In Uneinigkeit vereint - Wie die Jury den Dunk Contest sah
Posted by Johannes Berendt on Februar 19, 2006 12:30 p.m. CT

Spektakulär war er auf jeden Fall, der Rising Stars Slam Dunk Contest, doch hat auch der richtige Mann gewonnen?

Darüber war sich nicht einmal die Jury einig.

Mit seinen 1.74 Metern ist Nate Robinson zwar immer noch größer als die meisten Bundesliga-Fußballspieler, einen Dunking würde man dem bulligen Guard der Knicks allerdings nicht ohne Weiteres zutrauen. So scheint es nicht verwunderlich, dass es bis zum zweiten Jahr am College dauerte, bis er zum ersten Mal in einem Spiel slammen konnte. Diesen Samstag wandelte der kleine Mann aber auf den Spuren von Spud Webb, eben dem „Zwerg“, der 1986 in Dallas nach den Sternen und dem Titel griff.


Josh Smith und Nate Robinson (NBAE/Getty)



Spud Webb und Andre Iguodala (NBAE/Getty)

Robinson (erster Dunk mit einem Volleyball im Alter von 14) holte Webb aus dem Publikum, zog ihm ein Hawks-Trikot an und dunkte einfach über ihn drüber. Damit punkte er „wegen des Nostalgiewertes“ nicht nur bei Clyde Drexler. Volle Punktzahl von allen fünf Juroren.

Unglücklich war, dass Robinson im Tiebreaker sage und schreibe zwölf Versuche benötigte, bis er den Ball in die Maschen donnern konnte. Drei Zehnen, eine Neun, eine Acht lautete das Votum. „Es ist nicht schön mit anzusehen, wenn jemand 15 Versuche braucht“, rumpelte die NBA-Legende Moses Malone. „Das war für mich nie und nimmer eine Zehn. Schon eher eine Sieben oder Acht.“

Der frühere Rockets-Star Elvin Hayes zückte die Bestnote, ohne sich jedoch dabei wohl zu fühlen.

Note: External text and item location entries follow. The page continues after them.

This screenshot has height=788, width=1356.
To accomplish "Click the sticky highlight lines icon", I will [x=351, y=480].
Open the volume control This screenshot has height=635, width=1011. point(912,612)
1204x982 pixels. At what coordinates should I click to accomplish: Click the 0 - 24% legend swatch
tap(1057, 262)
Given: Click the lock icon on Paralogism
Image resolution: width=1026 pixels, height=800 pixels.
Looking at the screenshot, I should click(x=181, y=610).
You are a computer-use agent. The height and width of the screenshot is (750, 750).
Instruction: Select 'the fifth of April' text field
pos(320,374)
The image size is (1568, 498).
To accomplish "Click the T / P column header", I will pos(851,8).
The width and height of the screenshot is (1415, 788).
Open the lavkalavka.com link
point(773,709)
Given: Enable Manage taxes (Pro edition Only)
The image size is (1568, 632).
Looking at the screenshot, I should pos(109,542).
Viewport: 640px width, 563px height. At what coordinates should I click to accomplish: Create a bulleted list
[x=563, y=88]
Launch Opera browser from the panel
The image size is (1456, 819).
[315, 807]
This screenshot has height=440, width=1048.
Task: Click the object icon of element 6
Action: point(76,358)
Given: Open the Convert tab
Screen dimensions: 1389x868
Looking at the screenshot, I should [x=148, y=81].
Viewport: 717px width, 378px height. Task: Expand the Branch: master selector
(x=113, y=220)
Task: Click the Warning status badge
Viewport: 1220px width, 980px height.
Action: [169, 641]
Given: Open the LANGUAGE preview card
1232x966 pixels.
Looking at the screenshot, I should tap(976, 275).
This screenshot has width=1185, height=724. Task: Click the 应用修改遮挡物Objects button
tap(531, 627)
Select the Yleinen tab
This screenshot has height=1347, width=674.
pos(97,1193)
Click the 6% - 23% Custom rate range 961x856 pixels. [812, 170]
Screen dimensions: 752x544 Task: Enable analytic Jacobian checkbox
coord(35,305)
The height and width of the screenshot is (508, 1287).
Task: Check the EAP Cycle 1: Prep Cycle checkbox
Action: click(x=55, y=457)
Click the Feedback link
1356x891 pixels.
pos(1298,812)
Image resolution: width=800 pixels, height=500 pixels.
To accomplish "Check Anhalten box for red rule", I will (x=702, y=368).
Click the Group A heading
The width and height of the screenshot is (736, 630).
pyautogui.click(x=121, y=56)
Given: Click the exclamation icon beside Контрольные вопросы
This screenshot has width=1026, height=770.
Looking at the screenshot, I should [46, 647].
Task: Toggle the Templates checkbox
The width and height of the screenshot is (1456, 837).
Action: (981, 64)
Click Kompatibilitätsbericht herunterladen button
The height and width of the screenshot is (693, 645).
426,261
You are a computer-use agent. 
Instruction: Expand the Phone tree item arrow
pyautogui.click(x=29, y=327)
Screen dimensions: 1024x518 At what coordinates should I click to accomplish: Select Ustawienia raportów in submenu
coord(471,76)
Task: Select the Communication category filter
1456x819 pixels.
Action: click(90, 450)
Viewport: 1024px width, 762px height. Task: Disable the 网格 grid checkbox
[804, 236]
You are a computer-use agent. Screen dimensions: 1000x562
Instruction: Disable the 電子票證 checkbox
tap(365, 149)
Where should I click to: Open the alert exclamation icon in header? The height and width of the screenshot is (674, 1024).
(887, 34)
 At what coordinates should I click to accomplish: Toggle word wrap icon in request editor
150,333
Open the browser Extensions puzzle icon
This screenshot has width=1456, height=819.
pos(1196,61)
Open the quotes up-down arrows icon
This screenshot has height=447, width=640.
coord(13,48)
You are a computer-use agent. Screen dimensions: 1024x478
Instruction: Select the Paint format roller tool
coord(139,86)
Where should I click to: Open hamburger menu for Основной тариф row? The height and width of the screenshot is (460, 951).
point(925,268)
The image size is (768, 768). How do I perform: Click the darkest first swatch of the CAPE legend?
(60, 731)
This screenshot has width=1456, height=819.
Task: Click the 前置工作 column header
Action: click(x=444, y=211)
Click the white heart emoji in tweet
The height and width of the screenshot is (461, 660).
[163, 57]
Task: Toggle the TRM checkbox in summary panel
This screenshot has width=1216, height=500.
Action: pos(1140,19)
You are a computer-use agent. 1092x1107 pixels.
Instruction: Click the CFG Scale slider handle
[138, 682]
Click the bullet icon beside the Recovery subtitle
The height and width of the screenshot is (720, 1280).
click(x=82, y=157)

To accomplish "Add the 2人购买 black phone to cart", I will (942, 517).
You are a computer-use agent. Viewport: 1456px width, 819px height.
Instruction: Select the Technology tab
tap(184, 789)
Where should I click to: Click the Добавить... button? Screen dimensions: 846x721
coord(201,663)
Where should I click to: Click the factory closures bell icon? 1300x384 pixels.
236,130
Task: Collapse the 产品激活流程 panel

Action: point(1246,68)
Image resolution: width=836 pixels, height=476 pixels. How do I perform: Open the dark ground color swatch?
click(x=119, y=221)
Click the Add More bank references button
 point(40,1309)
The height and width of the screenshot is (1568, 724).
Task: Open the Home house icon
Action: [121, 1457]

„Ich war total überrascht, dass der kleine Mann noch so viel Kraft in den Beinen hatte“, staunte Hayes. „Immerhin war das so etwa sein 15. Versuch. Da hätte ich nicht so etwas erwartet. Doch ich bin der Meinung, dass Andre hätte gewinnen sollen.“

Vielleicht möchtet Ihr Euch zum Vergleich noch einmal die Bildergalerie der Dunks (RobinsonIguodala) zu Gemüte führen.

Clyde Drexler gab beiden Akteuren im Tiebreak eine Neun. Aber nach welchen Kriterien urteilt er?

“Ein bisschen Power, Finesse, Kreativität und wie geschmeidig der Dunk ausgeführt wird”, sagt “The Glide”.

Für ihn war Robinson ein würdiger Champion – auch wenn er den Bonus des Underdogs hatte. „Die NBA ist nun mal ein Land der Giganten. Aber Nate hat verdient gewonnen.“

Einigkeit bei der Jury bestand hingegen bei der Wahl des besten Dunks der Nacht. „Iguodala von hinter dem Korb – boom. Das war einer der spektakulärsten Dunks, die ich je gesehen habe“, so Hayes.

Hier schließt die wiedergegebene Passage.